Native Americans had a great capacity to learn. After all, they learned to ride horses (after they were re-introduced because they wiped them out first time around) and they learned to shoot guns.

What prevented then from developing the technology to make guns and all that stuff was the diseases introduced by Europeans and the alcohol introduced by Europeans.

They simply did not have the genes to resist.

Anonymous said...

Nonsense. The "environment" can and does differ quite dramatically among children growing up in the same house. People don't treat other people all the same. Parents don't treat their children identically.

Nonsense. "Environment" includes everything up to being dropped onto the surface of the sun. Being treated a bit differently by mummy and daddy doesn't qualify as a "dramatic" difference on that scale. Of course, neither do many genetic differences, but it's not the HBD crowd calling a few differences in differentiable genes here or there "insignificant" while calling a bit of different treatment from mummy and daddy "dramatic," either.

Anonymous said...

There are clearly plenty of people in the "humans are genetically programmed wind-up dolls whose free will is an illusion" camp.
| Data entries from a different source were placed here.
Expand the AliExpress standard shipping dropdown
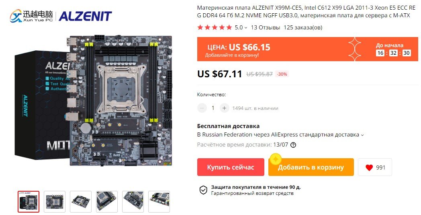The image size is (421, 215). coord(362,135)
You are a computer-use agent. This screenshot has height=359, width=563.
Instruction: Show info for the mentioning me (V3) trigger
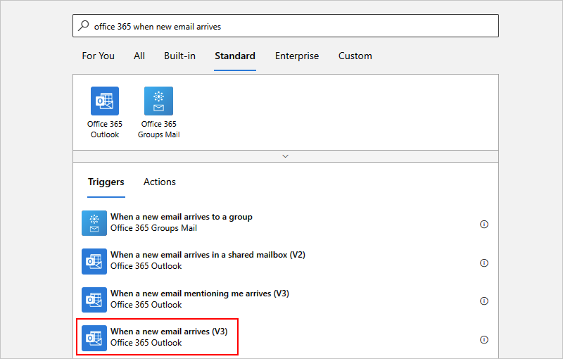click(484, 301)
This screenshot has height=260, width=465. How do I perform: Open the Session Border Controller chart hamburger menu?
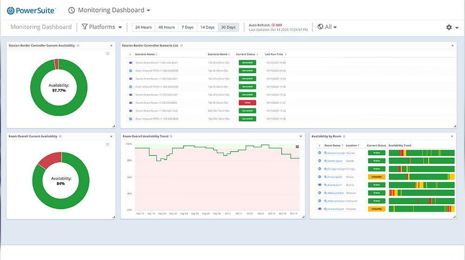click(108, 53)
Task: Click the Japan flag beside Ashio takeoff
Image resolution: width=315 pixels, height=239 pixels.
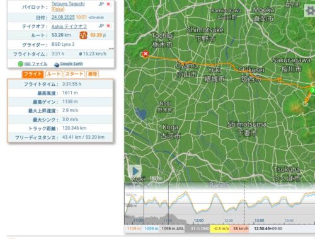Action: (108, 26)
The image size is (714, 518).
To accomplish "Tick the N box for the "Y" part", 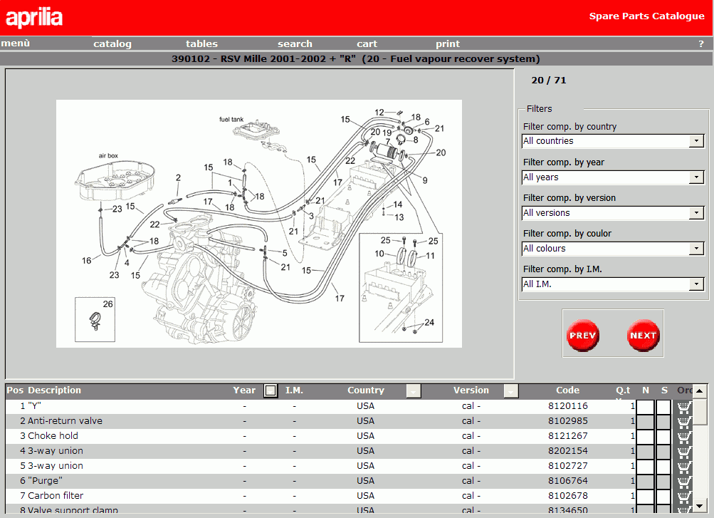I will 645,406.
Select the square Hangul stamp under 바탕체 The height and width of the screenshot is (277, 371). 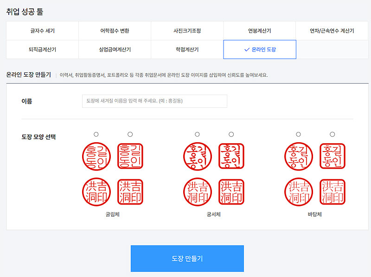[333, 154]
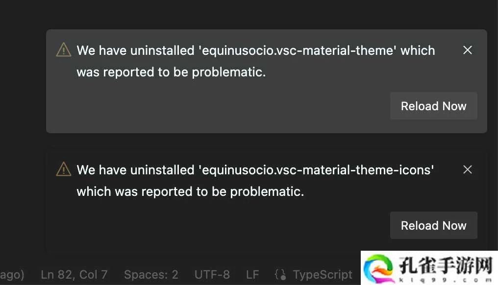Image resolution: width=498 pixels, height=285 pixels.
Task: Change the LF end-of-line sequence
Action: coord(252,275)
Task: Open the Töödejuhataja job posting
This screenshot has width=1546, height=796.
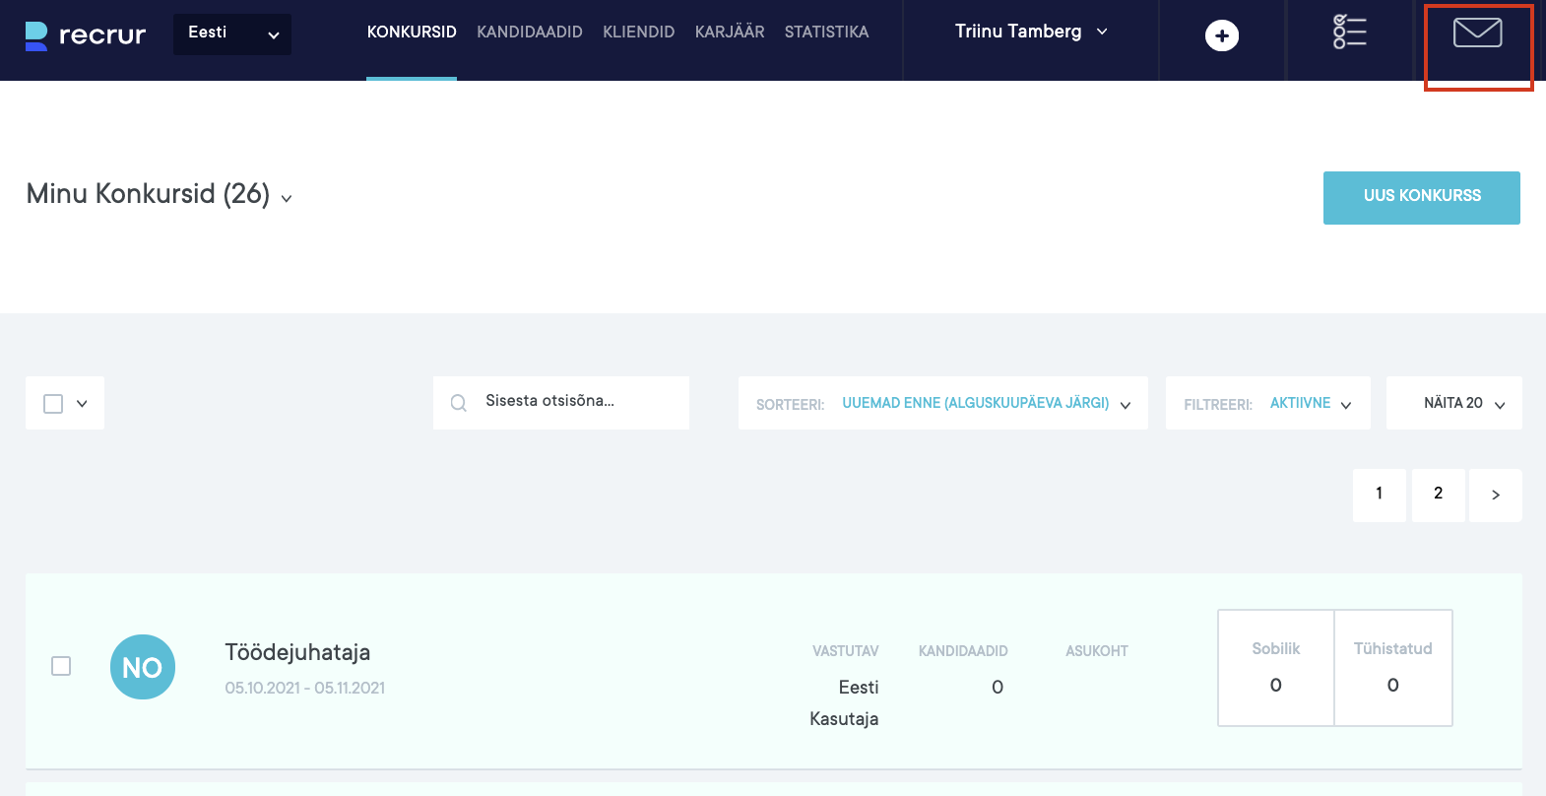Action: pos(297,652)
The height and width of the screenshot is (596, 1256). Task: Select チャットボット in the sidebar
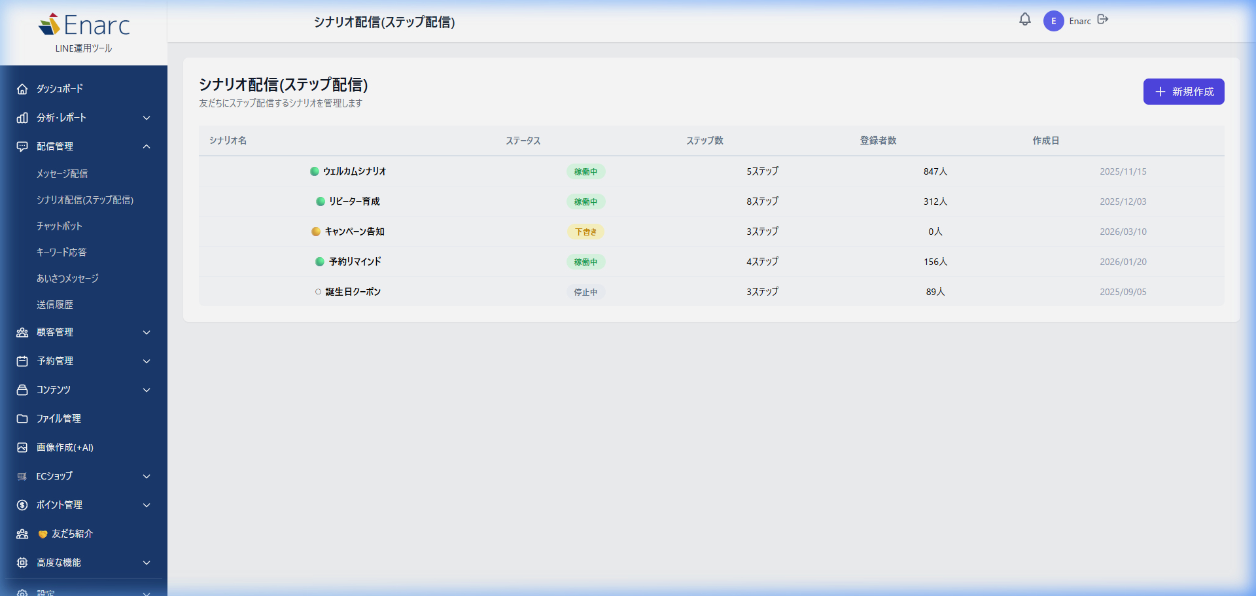(x=60, y=226)

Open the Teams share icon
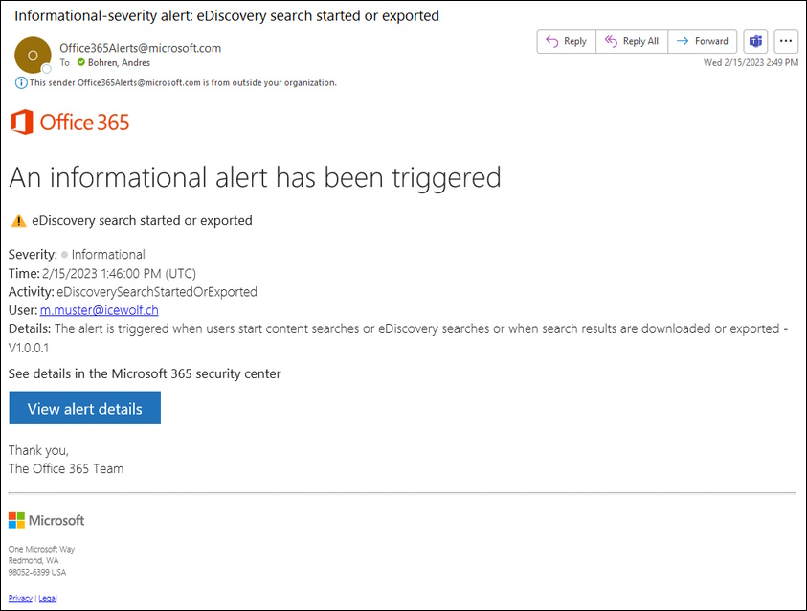pyautogui.click(x=755, y=41)
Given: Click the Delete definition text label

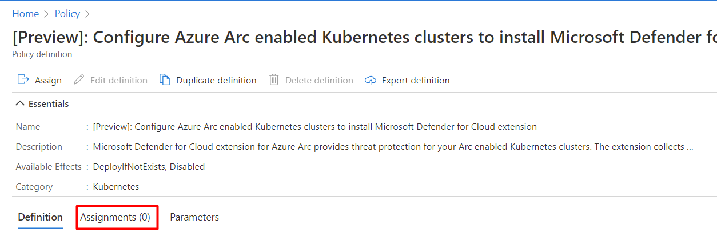Looking at the screenshot, I should [x=319, y=81].
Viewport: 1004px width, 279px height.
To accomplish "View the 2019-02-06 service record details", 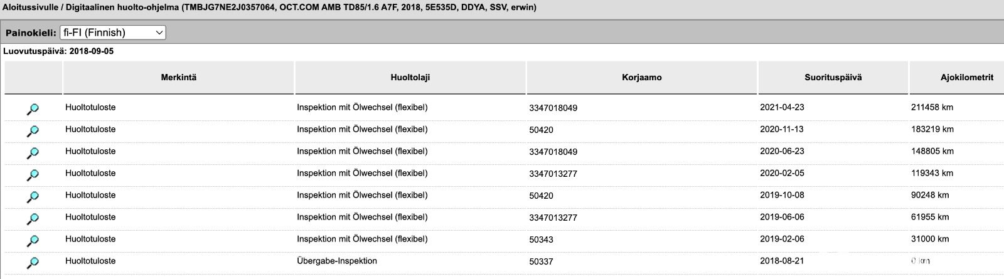I will click(x=33, y=241).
But whenever you point that out the response is not a defense of that position but a denial that anyone thinks that way.

No, there are demands to show us the people in the camp. It isn't our job to prove Santa Claus is real.

And yes, it makes perfect sense to wonder if even a lot of what we attribute to nurture is, in fact, nature.

Anonymous said...

Steve Ballmer is rumoured to be a possible buyer for the Clippers which would be interesting as iLakers would have another unreason to dislike the Clippers. Given the NBA's great business model you can see why this move would be tempting.